In una vita passata, quando i miei genitori cercavano disperatamente di farmi fare qualche sport o comunque una qualsiasi attività diversa dal leggere o dal guardare tv (tendenzialmente spazzatura), ho anche indossato un kimono e non per partecipare al sacro rito del tè ma per praticare - con esiti tragicomici - la nobile arte del Judo.
Fortunatamente ho appeso la candida divisa al chiodo e non credo che il mondo delle arti marziali stia piangendo per questo.
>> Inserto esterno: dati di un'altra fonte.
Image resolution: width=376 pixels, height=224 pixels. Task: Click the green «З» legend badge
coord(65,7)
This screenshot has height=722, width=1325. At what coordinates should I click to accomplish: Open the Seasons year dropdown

Sempre nella vita passata, ma in un altro capitolo, ho studiato musica: organo, in particolare. Ricordo l'incubo di dover muovere le due mani e il piede sinistro contemporaneamente. Ognuno seguiva una propria melodia che leggevo (o avrei dovuto leggere) sullo spartito: fingevo di seguirlo anche con aria studiatamente ispirata ma in realtà suonavo completamente ad orecchio e nel frattempo pensavo a quanto è amara la vita di chi deve seguire con gli occhi alcune note scritte in chiave di violino, altre scritte in chiave di basso, dire alla mano destra di muoversi in un modo mentre la sinistra si muove in un altro e il piede in un altro modo ancora e, mentre maltratti Bach, desiderare solo di suonare "Buona giornata" dei Ricchi e Poveri.
Fino ad un certo punto è andata bene: l'orecchio mi aiutava e riuscivo a contenere la mia deriva trash pop. Poi ad un certo punto sono comparsi segni strani sugli spartiti, tipo quello che c'è nell'immagine che accompagna questo post. E lì mi sono detto che era il momento di lasciare la musica seria per diventare un chitarrista da falò o un pianista di pianobar (come dice il buon de Gregori nella sua splendida canzone che quest'anno compie mezzo secolo).
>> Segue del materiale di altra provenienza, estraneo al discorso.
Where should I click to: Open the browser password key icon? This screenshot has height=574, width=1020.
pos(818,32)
Cosa accomuna il judo e lo strano simbolo musicale, a parte la mia cialtroneria conclamata in entrambi i casi?
Partiamo in ordine inverso: quella specie di doppio baffo che va verso l'alto e che mi ha procurato più di una frustrazione si chiama, in termini musicali, glissando, ovvero quella didascalia - probabilmente ideata da Satana in persona - che chiede di passare velocemente, quasi di scivolare (è questo il significato del verbo francese glisser da cui il termine deriva) da una nota all'altra.
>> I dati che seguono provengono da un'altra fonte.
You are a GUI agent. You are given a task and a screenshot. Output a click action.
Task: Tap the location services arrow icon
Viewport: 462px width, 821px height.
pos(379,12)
Le mani devono volare leggere, sollevandosi sulla tastiera dello strumento e produrre un suono lieve, piacevole mai dissonante.
Spostiamoci sul tatami.
I maestri di arti marziali insegnano una cosa: la parola judo (柔道, jūdō) significa letteralmente via della cedevolezza. Spesso - dicono - nei combattimenti non vince il più forte ma chi capisce quando è il momento di non opporsi con la forza all'avversario, di non fare il muro contro muro, ma di cedere: l'altro, in questo modo, sarà spiazzato dalla mossa, perderà l'equilibrio, sarà la sua stessa forza ad atterrarlo. Come sempre, come in ogni campo della mia vita, sulla teoria sono sempre forte ma mi perdo miseramente sulla pratica.
Sorvolare leggeri, non forzare la mano: in altri termini glissare.
Parola dal suono piacevole ed evocativo, questa, e anche un po' esotico grazie a quel nesso gl in cui le consonanti vanno pronunciate separate e non producono il suono laterale palatale [ʎ] (quello per imparare il quale ho ripetuto ossessivamente, tipo Jack Nicholson in Shining, la filastrocca Sul tagliere l'aglio taglia, non tagliare la tovaglia. La tovaglia non è aglio, se la tagli fai uno sbaglio).
Non è facile glissare perché significa imparare a non reagire istintivamente, a non farsi trascinare dalle cose che non hanno il diritto di esercitare alcun potere su di noi perché irrilevanti, ad essere indifferenti - così come insegnavano i filosofi stoici - nei confronti di ciò che non può influenzarci, a rispondere con un sorriso di superiorità a chi pensa di sottrarci la serenità con le sue azioni.
Glissare quando si viene provocati, soprattutto quando la provocazione viene da chi non ha altro mezzo per emergere se non quello di mettere in difficoltà l'altro.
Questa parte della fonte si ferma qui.